I received a call from my credit card company the other day telling me there was some “unusual activity” on my account. Hmmm, 12 65-inch plasma TVs, 18 iPhones, 22 Xbox games, 900 gallons of diesel fuel, several gold chains, $6,000 worth of NFL memorabilia and a box of blueberry bagels. Whoa! Blueberry bagels? Maybe that was the “unusual activity” they were talking about. That must have been the tipoff. Anyone who knows me knows I only eat plain bagels.
Or was it the fact that all this stuff was bought in a city a thousand miles from my home in a single 15-minute period? All in the same store? Even with a list it would take me longer than that. I’ve spent longer than 15 minutes buying cat food ... and these guys are getting plasma TVs? Have you ever tried to put 900 gallons of diesel in a cart? Knowing me, I’d get it all in one cart and then find out one of the wheels was square and have to put it all in another.
Could it be that in the 15 years I’ve had that card I’ve never charged more than a few hundred dollars on it that tipped them off?
“Has your card been lost or stolen?” they asked.
“No, here it is, right in my wallet, where it’s sat unused for the last two years.”
“Don’t use it,” they said, “Until we send you a new card.” Fine, I wasn’t using it anyway, a couple days without it won’t hurt. It seems, however, they forgot to tell the criminals not to use it. Today they bought seven laptops, 52 copies of “Grand Theft Auto,” a set of tires for a car I do not own, and several $20 purchases from the same gas station seconds apart.
No, my identity hasn’t been stolen, this is simple, old-fashioned, high-tech thievery. Besides, no one wants my identity. I could put it out with the trash and no one would take it. They want someone with more money and more credit. The good news is that I don’t have to pay a dime for all the stuff they bought, the credit card company will pass the loss along to their cardholders by raising their interest rates. So, maybe I will have to pay a dime, but so will you, so it all evens out, right?
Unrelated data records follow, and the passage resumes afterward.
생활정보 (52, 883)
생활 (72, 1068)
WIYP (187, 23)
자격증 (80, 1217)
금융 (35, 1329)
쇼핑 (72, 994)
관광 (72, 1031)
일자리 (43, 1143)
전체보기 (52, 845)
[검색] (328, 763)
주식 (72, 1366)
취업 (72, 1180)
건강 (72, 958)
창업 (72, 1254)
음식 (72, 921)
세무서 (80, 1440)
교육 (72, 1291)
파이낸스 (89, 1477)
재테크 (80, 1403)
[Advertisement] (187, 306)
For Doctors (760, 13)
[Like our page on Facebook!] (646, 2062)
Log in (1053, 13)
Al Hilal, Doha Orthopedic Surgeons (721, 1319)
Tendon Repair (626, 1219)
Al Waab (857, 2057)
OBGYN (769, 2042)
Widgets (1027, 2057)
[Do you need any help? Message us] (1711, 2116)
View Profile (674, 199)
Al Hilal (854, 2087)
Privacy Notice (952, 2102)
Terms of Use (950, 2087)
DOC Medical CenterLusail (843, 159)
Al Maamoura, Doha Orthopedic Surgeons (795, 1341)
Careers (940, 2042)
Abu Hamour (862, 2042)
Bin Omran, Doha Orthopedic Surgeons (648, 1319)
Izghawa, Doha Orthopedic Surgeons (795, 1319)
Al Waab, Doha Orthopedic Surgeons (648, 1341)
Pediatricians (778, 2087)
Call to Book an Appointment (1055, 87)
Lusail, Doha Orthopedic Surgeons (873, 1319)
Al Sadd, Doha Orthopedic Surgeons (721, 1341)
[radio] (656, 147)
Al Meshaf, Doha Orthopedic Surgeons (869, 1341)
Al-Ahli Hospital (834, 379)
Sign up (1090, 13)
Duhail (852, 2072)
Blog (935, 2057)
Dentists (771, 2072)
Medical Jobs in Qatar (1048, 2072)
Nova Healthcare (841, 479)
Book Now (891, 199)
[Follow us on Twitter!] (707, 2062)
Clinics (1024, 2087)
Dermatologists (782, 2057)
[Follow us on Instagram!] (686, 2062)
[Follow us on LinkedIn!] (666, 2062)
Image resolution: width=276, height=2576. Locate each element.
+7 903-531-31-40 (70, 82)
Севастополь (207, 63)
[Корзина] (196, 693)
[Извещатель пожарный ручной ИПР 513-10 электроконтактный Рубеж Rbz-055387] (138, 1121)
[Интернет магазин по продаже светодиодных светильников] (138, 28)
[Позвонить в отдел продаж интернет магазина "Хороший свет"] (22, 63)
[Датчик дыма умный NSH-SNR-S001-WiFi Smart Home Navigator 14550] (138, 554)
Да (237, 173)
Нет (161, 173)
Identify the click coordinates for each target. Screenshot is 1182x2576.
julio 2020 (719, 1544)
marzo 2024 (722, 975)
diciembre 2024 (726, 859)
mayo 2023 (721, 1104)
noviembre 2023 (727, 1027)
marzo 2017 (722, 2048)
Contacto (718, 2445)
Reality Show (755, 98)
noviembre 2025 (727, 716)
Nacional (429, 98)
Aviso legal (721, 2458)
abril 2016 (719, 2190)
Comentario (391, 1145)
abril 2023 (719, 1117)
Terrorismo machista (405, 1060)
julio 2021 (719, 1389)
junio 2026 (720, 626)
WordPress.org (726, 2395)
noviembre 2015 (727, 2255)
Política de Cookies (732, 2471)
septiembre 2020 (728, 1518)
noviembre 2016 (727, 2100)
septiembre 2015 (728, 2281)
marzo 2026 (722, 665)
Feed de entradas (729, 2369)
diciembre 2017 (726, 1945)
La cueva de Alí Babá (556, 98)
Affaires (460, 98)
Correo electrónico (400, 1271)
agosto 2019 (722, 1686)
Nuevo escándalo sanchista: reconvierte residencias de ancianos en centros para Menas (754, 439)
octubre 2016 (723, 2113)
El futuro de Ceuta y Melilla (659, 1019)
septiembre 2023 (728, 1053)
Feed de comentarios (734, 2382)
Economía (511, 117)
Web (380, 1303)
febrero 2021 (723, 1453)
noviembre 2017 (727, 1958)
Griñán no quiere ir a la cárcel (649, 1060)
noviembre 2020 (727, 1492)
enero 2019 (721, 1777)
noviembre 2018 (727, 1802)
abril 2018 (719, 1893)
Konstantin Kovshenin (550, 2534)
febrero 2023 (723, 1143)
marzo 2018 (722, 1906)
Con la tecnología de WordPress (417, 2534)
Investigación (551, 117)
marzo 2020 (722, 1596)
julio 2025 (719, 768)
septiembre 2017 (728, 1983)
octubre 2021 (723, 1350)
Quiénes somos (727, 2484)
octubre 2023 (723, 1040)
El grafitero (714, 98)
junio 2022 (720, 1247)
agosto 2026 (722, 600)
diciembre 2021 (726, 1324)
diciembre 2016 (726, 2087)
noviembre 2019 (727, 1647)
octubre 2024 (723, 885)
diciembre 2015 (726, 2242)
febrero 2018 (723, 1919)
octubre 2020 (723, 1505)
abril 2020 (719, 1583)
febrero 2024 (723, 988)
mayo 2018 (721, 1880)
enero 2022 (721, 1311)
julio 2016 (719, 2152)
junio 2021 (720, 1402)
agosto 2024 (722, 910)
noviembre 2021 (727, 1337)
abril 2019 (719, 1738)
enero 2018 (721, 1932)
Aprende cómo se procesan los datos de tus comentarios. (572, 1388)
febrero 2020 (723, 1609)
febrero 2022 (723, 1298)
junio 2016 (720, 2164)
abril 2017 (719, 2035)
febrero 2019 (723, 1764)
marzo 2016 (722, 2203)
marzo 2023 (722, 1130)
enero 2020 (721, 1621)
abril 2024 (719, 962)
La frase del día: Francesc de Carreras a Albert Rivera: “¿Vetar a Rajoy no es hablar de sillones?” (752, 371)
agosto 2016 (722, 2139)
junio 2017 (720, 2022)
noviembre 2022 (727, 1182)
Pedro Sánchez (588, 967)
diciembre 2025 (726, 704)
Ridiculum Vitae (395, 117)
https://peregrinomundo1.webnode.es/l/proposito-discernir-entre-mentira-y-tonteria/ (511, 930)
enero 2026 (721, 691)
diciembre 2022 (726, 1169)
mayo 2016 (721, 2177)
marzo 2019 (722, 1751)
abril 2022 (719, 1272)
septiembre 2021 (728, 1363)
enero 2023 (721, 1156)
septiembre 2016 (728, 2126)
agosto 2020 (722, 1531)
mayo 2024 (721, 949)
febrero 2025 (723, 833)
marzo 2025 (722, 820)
What really sticks in my craw (and don’t ask me what a craw is) is that criminals have such an easy time charging things when half the time I can’t buy things with my own credit card without some little hassle. From “The machine can’t read your card, the tape must be dirty,” to “Type in your zip code,” to “Type in your pin number,” to “Sorry, the computer must be down today.” Why isn’t the computer ever down when the criminals want to use it? Why is it that if I tried to buy just one $6,000 plasma TV with my own credit card, that I don’t think they’d give it to me without at least getting my signature on the receipt.
Of course, my signature on the receipt may as well be a paw print. No one cares. No one even looks at it. For a few weeks I signed everything with a big “X” like I was a pirate signing up to sail with Bluebeard. Not one waiter, not one waitress, not one store clerk even looked at the receipt. No one called me on it.
I was in line at a drug store a few days ago and the cashier stopped the guy in front of me and said, “You didn’t sign this card.” He took it back, signed it and handed it back to her and she completed the sale. No doubt, that broke every rule of credit card protocol and somebody at Credit Card Central will have a conniption fit reading about it. “You should have confiscated that card, anybody could have signed it! You should be fired.”
Meanwhile, I cannot tell you how bored Credit Card Central seemed to be about the 12 missing plasma TVs as if to say, “Oh, that! Don’t worry about it, it happens all the time.”
I’m afraid it does.

Jim Mullen is the author of “It Takes a Village Idiot: Complicating the Simple Life” and “Baby’s First Tattoo.” You can reach him at jim_mullen@myway.com
Copyright 2008, Newspaper Enterprise Assn.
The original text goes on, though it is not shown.